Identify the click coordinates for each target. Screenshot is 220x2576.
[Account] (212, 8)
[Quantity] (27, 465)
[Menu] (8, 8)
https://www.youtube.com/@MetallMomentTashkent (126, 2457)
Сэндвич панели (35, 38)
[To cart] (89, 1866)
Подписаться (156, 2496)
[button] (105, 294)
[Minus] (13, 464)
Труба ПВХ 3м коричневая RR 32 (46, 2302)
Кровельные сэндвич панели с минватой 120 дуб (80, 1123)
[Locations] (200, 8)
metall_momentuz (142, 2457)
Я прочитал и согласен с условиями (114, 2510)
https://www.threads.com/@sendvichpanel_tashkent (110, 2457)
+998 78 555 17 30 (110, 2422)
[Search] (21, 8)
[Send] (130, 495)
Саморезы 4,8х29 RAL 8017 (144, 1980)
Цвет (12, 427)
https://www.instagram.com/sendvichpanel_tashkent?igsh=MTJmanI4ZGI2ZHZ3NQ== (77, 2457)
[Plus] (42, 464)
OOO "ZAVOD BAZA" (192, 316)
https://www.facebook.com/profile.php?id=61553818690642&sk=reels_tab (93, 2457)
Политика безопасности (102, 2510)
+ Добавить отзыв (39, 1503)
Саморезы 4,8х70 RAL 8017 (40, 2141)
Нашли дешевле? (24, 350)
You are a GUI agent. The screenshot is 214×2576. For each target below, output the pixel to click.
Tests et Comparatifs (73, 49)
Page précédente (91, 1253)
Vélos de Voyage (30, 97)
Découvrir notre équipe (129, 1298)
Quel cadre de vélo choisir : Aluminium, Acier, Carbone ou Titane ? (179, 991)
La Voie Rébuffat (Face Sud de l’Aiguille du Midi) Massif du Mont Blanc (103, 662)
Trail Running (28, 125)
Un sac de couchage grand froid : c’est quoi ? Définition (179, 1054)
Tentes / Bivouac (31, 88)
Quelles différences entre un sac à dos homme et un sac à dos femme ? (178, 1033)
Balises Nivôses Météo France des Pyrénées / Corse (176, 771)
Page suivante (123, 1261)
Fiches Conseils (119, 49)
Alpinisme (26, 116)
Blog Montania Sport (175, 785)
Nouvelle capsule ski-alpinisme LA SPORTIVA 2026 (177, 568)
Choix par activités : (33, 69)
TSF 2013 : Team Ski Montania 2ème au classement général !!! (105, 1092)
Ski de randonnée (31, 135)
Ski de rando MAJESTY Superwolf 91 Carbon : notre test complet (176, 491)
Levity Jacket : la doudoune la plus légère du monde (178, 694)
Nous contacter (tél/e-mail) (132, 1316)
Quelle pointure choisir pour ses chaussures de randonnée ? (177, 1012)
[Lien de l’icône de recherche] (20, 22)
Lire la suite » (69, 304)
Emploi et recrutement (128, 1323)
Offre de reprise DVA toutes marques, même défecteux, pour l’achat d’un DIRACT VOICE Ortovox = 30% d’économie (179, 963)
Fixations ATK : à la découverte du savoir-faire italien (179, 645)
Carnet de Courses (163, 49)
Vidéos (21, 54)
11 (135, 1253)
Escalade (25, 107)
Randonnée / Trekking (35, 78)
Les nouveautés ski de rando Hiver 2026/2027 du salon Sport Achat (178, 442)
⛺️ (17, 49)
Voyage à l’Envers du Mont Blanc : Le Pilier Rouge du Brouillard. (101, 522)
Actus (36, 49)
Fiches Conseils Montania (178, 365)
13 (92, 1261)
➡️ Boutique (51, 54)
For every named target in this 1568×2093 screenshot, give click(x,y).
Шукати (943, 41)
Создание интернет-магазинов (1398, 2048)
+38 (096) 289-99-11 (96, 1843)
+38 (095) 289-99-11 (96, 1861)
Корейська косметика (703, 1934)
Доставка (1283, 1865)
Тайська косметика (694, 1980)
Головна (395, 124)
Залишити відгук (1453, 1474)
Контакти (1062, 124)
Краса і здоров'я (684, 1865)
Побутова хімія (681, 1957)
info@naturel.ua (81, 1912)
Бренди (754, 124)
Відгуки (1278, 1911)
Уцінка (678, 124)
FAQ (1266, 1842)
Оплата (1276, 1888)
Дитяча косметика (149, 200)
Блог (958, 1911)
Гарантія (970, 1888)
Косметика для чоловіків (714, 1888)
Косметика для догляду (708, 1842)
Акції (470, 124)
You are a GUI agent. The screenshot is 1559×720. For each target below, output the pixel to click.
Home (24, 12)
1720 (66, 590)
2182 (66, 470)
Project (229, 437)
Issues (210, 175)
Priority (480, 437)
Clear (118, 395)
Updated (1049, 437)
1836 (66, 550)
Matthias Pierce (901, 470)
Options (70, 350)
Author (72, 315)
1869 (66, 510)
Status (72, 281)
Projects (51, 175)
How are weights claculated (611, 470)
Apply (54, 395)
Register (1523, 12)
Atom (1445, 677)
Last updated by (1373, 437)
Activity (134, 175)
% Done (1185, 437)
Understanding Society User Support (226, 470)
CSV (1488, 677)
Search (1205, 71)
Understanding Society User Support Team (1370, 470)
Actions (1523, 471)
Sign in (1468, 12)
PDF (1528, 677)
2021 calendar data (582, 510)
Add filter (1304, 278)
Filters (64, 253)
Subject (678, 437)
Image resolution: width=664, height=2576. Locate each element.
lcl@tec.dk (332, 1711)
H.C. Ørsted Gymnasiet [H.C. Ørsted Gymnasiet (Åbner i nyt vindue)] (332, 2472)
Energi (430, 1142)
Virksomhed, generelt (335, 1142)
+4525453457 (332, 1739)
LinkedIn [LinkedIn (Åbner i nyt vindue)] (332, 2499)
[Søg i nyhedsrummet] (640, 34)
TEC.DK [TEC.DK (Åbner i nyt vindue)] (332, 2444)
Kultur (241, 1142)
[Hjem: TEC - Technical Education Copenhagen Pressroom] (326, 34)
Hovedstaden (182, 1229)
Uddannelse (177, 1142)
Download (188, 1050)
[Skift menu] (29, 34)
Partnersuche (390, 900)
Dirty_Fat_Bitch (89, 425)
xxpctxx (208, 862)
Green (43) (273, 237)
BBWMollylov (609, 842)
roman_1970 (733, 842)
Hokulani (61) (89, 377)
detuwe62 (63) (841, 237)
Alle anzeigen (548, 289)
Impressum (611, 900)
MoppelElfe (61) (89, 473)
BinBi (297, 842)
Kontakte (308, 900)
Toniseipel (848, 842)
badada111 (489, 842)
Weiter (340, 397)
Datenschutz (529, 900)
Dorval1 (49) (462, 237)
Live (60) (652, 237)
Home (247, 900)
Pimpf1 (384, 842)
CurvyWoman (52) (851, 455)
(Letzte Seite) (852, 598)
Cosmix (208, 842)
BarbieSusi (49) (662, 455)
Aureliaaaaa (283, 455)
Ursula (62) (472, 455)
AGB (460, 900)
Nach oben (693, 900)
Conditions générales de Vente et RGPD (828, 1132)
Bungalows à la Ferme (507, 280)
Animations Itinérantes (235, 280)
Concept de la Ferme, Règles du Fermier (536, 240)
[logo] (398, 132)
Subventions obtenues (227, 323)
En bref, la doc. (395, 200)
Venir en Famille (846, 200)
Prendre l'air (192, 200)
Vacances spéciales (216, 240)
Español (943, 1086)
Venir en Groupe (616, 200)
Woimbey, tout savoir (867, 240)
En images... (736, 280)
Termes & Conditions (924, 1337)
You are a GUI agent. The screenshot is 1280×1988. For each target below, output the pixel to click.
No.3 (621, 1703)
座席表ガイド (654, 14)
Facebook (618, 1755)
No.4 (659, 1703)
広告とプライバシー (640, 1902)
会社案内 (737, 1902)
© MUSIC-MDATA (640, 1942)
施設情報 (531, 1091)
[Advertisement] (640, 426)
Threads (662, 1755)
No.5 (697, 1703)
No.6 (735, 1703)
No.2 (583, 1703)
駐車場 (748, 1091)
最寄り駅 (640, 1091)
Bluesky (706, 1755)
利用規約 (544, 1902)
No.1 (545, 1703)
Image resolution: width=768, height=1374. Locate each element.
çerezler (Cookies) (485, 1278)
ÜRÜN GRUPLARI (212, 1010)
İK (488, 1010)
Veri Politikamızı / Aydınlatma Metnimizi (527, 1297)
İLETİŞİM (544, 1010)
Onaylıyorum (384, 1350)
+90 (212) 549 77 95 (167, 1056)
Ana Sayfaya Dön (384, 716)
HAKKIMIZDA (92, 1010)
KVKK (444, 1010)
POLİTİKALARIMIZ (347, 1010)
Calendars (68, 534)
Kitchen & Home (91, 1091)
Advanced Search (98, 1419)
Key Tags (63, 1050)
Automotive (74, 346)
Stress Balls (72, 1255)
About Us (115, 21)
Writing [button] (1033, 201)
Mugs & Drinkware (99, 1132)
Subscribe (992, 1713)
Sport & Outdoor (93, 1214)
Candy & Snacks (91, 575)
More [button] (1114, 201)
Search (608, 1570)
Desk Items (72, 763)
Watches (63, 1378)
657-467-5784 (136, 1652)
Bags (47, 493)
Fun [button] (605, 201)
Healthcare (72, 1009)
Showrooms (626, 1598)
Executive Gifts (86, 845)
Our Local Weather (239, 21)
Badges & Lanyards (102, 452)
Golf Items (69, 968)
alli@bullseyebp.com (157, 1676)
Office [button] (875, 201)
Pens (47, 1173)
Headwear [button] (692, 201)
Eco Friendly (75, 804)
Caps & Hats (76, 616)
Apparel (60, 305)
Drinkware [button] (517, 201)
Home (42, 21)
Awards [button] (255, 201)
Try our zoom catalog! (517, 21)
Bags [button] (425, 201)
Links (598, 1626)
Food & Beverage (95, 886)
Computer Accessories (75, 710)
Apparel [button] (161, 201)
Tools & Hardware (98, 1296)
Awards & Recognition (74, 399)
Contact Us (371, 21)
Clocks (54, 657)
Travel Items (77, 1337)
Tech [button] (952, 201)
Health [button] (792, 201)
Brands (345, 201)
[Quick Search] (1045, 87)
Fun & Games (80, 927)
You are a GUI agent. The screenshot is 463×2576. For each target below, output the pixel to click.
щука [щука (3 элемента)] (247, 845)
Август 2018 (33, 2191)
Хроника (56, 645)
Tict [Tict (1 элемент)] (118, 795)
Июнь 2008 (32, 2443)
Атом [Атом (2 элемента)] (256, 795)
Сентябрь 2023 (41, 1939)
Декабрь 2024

▸ Objective
Rewrite the rows starting at the line containing "Hovedstaden (182, 1229)" and ending at the line containing "BinBi (297, 842)", swapping "Alle anzeigen" for "Mehr anzeigen" and leaving everything else unchanged.

▸ Response for this exercise
Hovedstaden (182, 1229)
Uddannelse (177, 1142)
Download (188, 1050)
[Skift menu] (29, 34)
Partnersuche (390, 900)
Dirty_Fat_Bitch (89, 425)
xxpctxx (208, 862)
Green (43) (273, 237)
BBWMollylov (609, 842)
roman_1970 (733, 842)
Hokulani (61) (89, 377)
detuwe62 (63) (841, 237)
Mehr anzeigen (548, 289)
Impressum (611, 900)
MoppelElfe (61) (89, 473)
BinBi (297, 842)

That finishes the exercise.